# What to work on:
Look in the material below for the line with "You are a computer-use agent. 896x582 pixels." and the line with "Instruction: Click Sign", then set down exactly those two lines and all lines between, nothing more.

# Data records:
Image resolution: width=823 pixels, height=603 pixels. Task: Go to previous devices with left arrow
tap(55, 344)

--

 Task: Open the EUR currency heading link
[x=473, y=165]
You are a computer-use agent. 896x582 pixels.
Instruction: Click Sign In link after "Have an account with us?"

# Answer for this exercise:
You are a computer-use agent. 896x582 pixels.
Instruction: Click Sign In link after "Have an account with us?"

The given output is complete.